ContextWeb’s Brain Exchange: What Do You Want To Measure?

By Greg Jarboe
The president and co-founder of SEO-PR, a search engine optimization firm and public relations agency.

Brain Exchange Peter Drucker, the famous author, management consultant and university professor, once wrote, “You can’t manage what you can’t measure.” And he was right. So, asking some of the top interactive agencies, “What can you measure,” is like asking them, “What can you manage?”

Now, all interactive agencies can measure impressions and clicks.

This means they can manage more than most traditional agencies, which can only measure impressions. But, if you want to identify the leading interactive agencies from the ones that are followers, you need to ask a harder question than “What can you measure?”

You need to ask, “What do you want to measure?”

This implies that there’s something that they want to manage, but haven’t been able to up to now. Admitting that there is something that you don’t know and being able to articulate what you want to find out is what really separates the early adopters from the later adopters. It means that the innovators know what they don’t know in addition to knowing what everyone else knows. This puts them in a position to find new answers sooner, rather than later than their competitors.

So, in our Brain Exchange for the ContextWeb Internet Advertising Blog over the next few weeks, some of the top interactive agencies will discuss what they want to measure.

Now, my SEO firm and PR agency doesn’t buy online advertising. We provide organic search engine optimization and Internet public relations services. So, why am I participating in this particular Brain Exchange?

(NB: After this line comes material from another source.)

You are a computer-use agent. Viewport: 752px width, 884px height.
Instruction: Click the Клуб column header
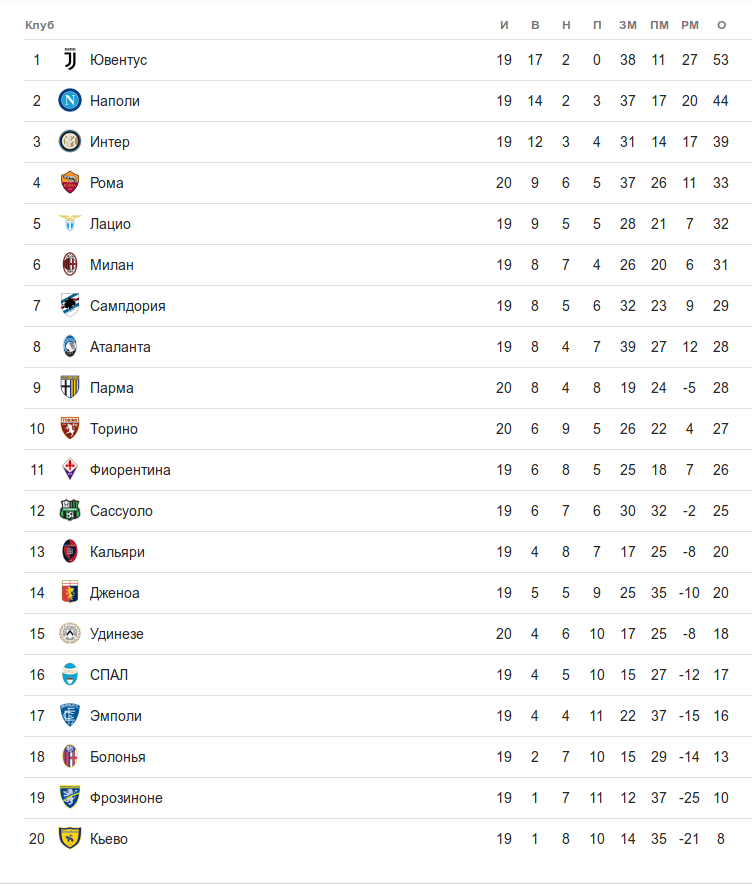40,24
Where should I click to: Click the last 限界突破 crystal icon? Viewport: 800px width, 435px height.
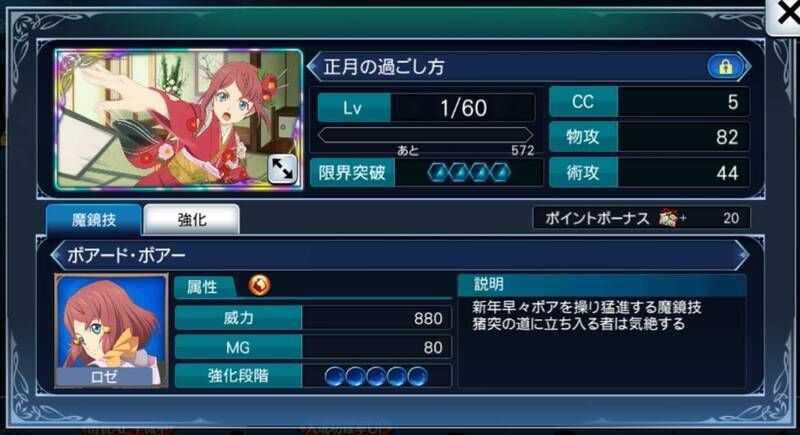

I believe that most marketing innovation comes from actively seeking out information about marketing innovations in adjacent fields. In other words, if there is something that innovative interactive advertising agencies want to measure, then innovative SEO firms and PR agencies should want to be able to measure it, too.

This may not sound like rocket science, but it is what I’ve learned from social science textbooks, like Diffusion of Innovations.

Greg JarboeI’ve also learned that it isn’t “social” to merely listen in to other people’s conversations, but it is social to participate in them.

So, let me toss an item into the “stone soup” we’re cooking up this month to share my answer the question, “What do you want to measure?”

ContextWeb has just announced that ADSDAQ will be the first online advertising exchange to implement the comScore Campaign Metrix API for Ad Networks and Publishers. The API enables interactive advertising agencies to use comScore Campaign Metrix solutions to prove the effectiveness of their online ad campaigns on ContextWeb’s premium ad exchange.

Campaign Metrix provides post-buy analysis for ADSDAQ’s advertising campaigns and delivers metrics familiar to the offline world, such as reach, frequency, and gross ratings points (GRPs); person-level demographics of the consumers who were reached; and a true count of unique consumers.

So, what do I want to measure? I want to measure the same things.

Just as today’s online advertising has moved well beyond just impressions and clicks, so do tomorrow’s organic search engine optimization and Internet public relations. If ad agencies and their clients need to know the impact of their online campaigns and how this compares to their offline campaigns, then SEO firms, PR agencies and their clients need to know this, as well.

If an interactive agency can now measure the impact on consumers’ Internet activity, including lift in website visitation, engagement, and trademark search activity, as well as competitive share of mind analysis, then I want to be able to measure that, too.

Now, can I measure this today? No. Would I be interested in using something as innovative as ADSDAQ and comScore Campaign Metrix to show the effectiveness of my SEO and PR campaigns? Yes, and the sooner the better.